━━━━━ Available data
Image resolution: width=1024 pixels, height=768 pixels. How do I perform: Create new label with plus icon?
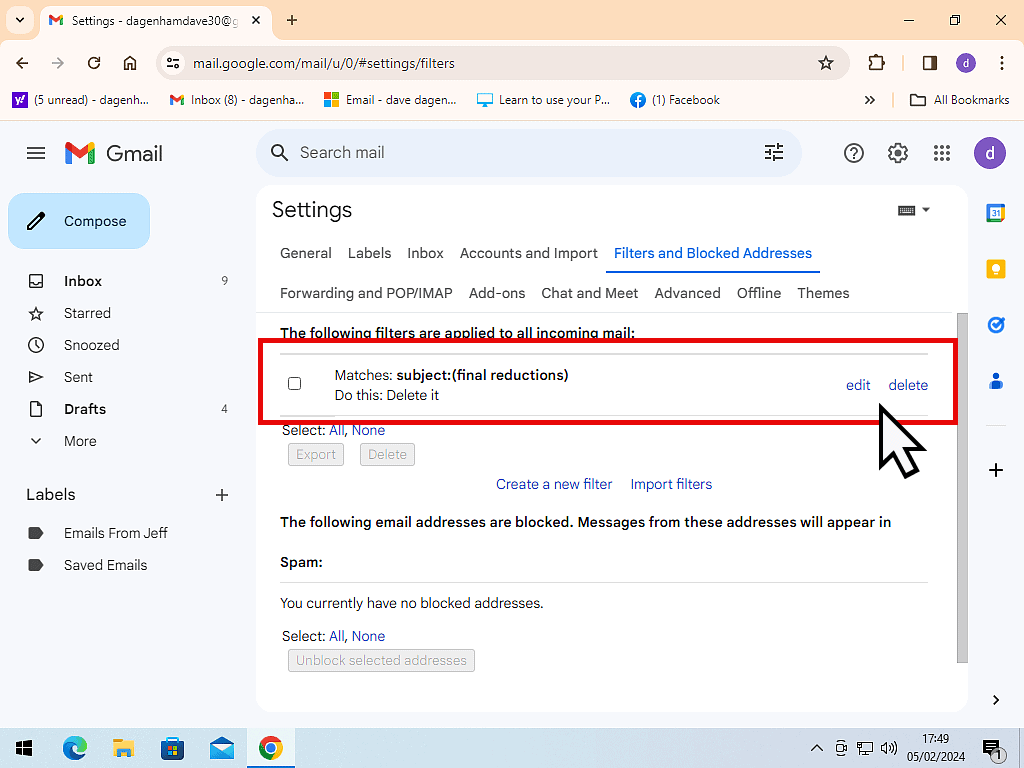point(222,495)
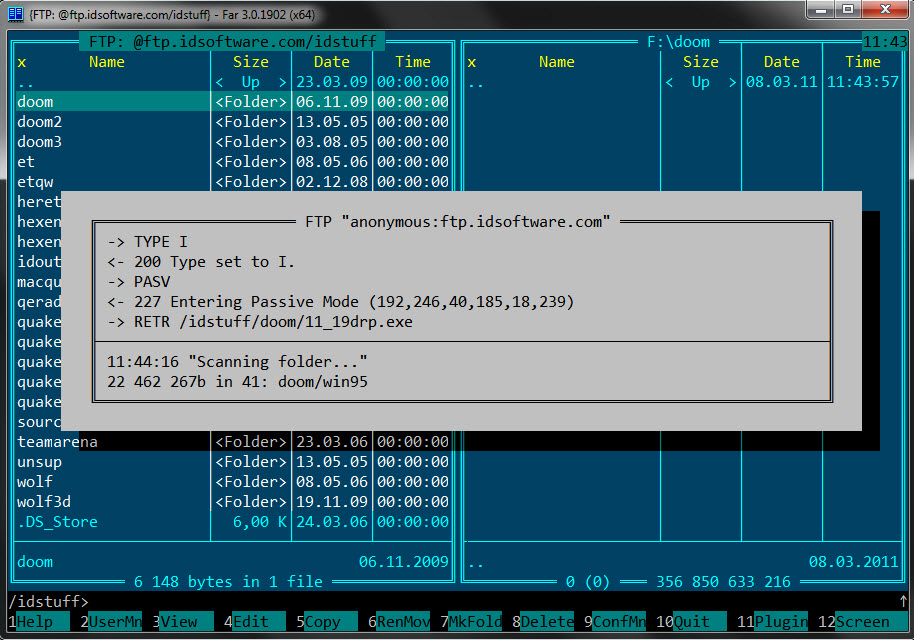The width and height of the screenshot is (914, 640).
Task: Open the ConfMn configuration menu
Action: tap(619, 621)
━━━━━━━━━━
Return the text of the records above word for word, leaving out the pictures.

Image resolution: width=1024 pixels, height=768 pixels. How do I perform: Create new label with plus icon?
point(222,495)
The width and height of the screenshot is (914, 640).
Task: Open the ConfMn configuration menu
Action: tap(619, 621)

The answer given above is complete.